Although the bed aside, I think my desk chair was designed by the Spanish Inquisition. I can't feel my gluteus maximus at the moment, which makes me think this post is a wee bit long. I shall stop here and search out dinner. Tomorrow we go to the Summer Palace, and I'll lots to tell you then.

11 March 2009

Little Dogs and Alley Cats

As of today, I have been in Beijing for one month. I have finally found a new way to blog, as my much-loved livejournal is inaccessible from behind the Great Firewall of China. Thus, I have put a lot of time and thought into deciding about what my first blog post should be. Traffic? Pollution? International relations? Food? Amusing stories about the daily trials of living in a country where you barely speak the language? Ah, but no. Today's post is about cats and dogs.
First, dogs. I will admit that the past few weeks were particularly cold, but it still seems that the number of dogs in sweaters was disproportionately high. I even saw one dog wearing what appeared to be a shirt and overalls. I'm sure it was in fact a cleverly designed onesie, along the lines of the one piece shirt-under-sweater concept, but the question remains: was such cleverness really warranted on doggie clothes? Is there canine haute couture? Furthermore, every dog I've seen is tiny. Not even just small, but true little run-while-you-walk, ankle height dogs. Perhaps it is because this is a city, and people do not have the space for larger dogs, but I rather miss seeing big dogs. And this from a girl who was terrified of big dogs for the first decade or so of her life.
Cats, on the other hand, are much safer. Their biggest threat is cat scratch fever, which never seemed particularly intimidating. Oh, I'm sure my sister the vet could give us a litany of terrible diseases one can get from a cat, but most cats seem benign. I've never wished a cat ill, until the past week here.

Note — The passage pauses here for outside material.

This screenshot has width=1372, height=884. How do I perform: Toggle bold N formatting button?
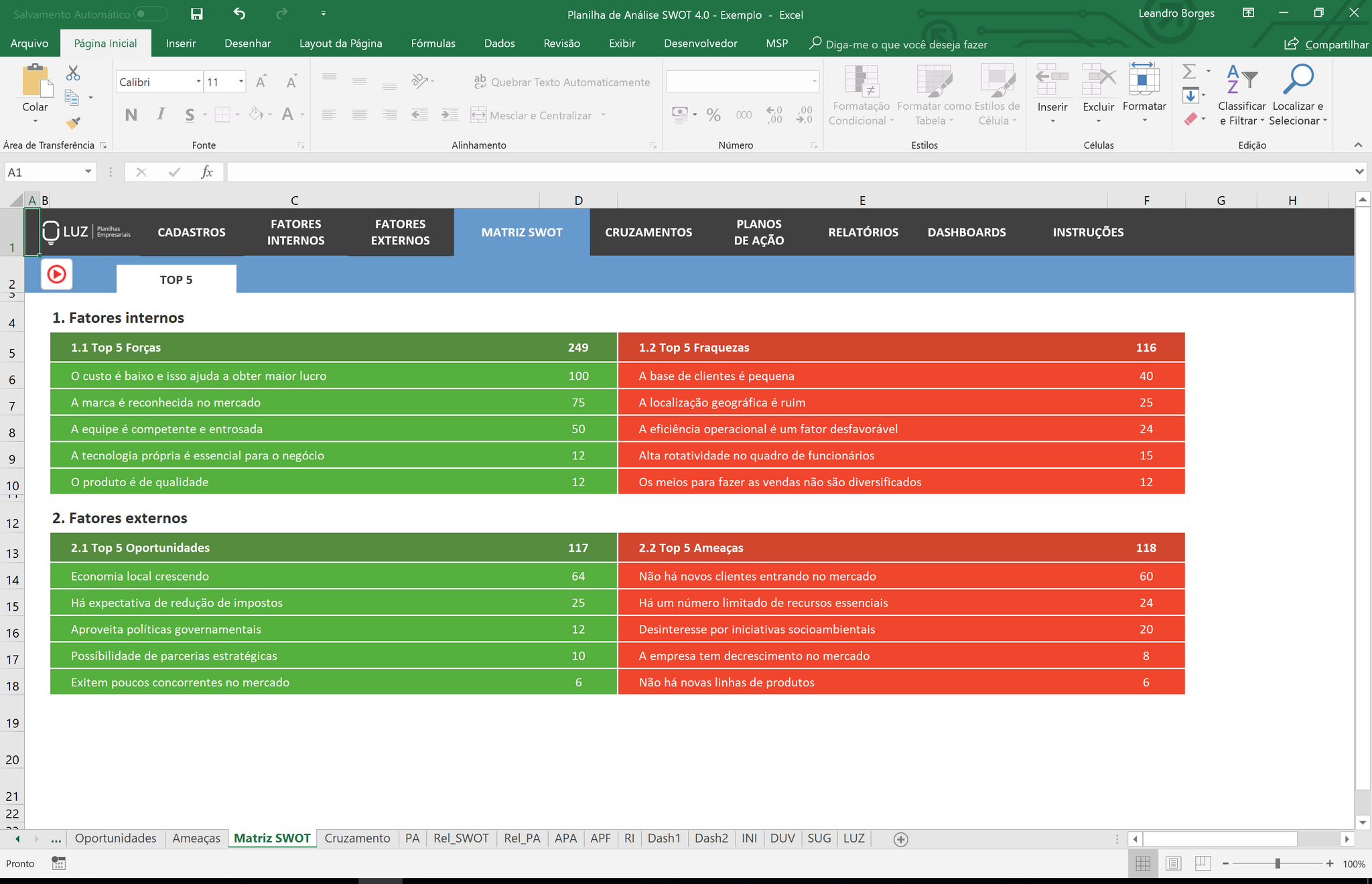pos(131,115)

I live on the sixth floor of a dormitory on a quiet side street in the Xicheng district of Beijing. In front of the dorm is an elementary school; behind the dorm is a college. Between the college and the back of my building is a little alley, and this is where the Alley Cat lives.

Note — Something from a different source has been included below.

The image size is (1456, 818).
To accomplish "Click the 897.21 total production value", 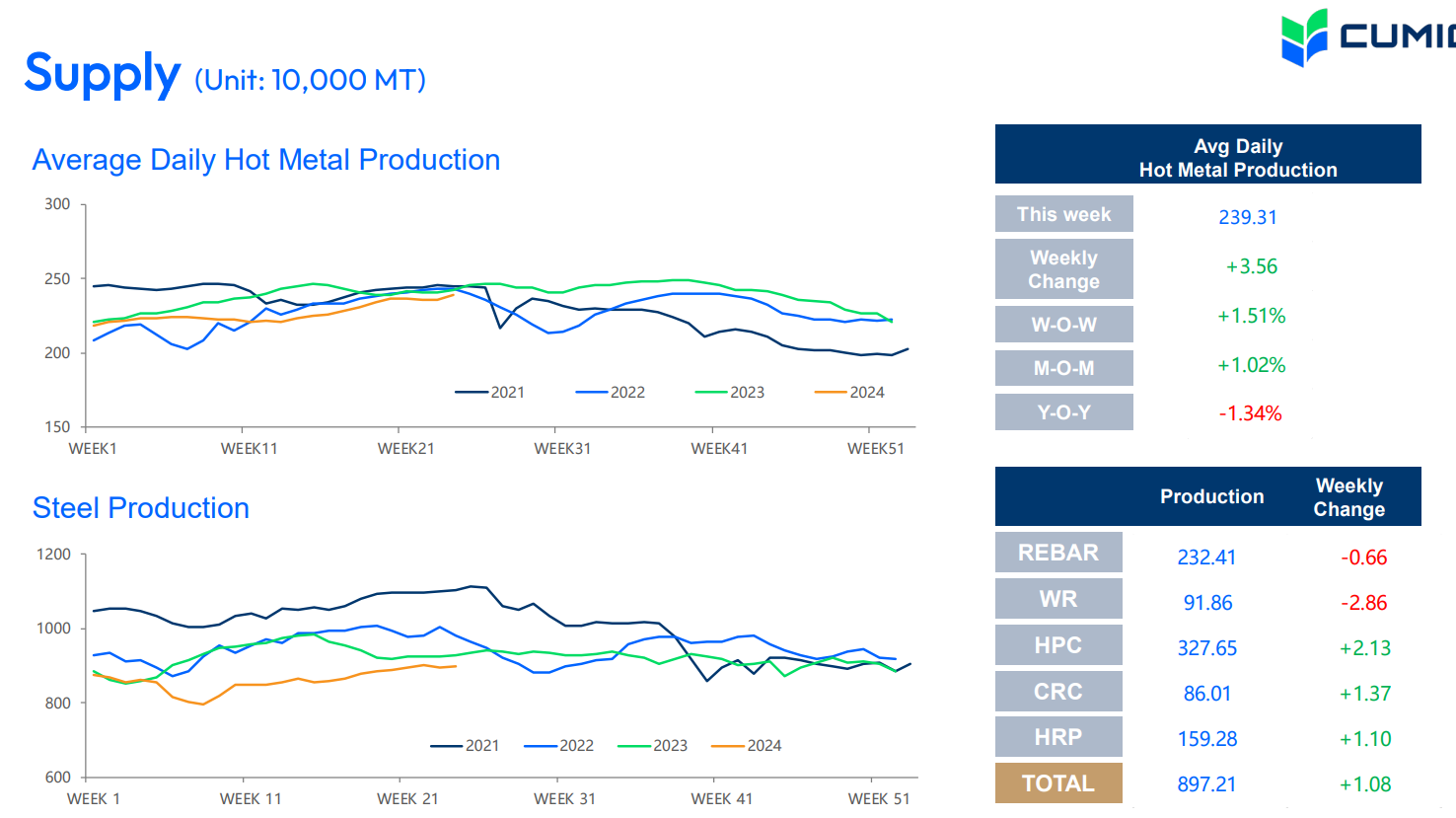I will click(1206, 784).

The Alley Cat seems to be alone for the most part, and I don't think I've ever heard a more miserable-sounding creature. S/he's mostly quiet during the day, but come evening and the pitiful cries begin. For the first few nights, I wasn't sure if it was a cat or an unhappy baby. On the way back from dinner last week, I caught a glimpse of the Alley Cat climbing across the low roof of the next-door building. Judging from the ragged appearance, I'd guess Alley Cat was a stray, but I suppose s/he could be someone's pet. Alley Cat is a yellow tiger in coloring and rather reminds me of our cat Tiger from way back when. I thought the Alley Cat was undisputed Master of All, until the wee hours of Monday morning. At about 3 am, I was awoken by a sound I know all too well from the confrontations between my cats at home -- Cat War. Hissing, yowling, growling, and generally the sense that a fight is about to go down that makes the Spartans in 300 look like sissies. I put my earplugs in and went back to sleep, only a little worried for Alley Cat. As it turns out, I didn't even need to worry at all -- Alley Cat was slinking about the scraggly bushes the next morning as I walked to class.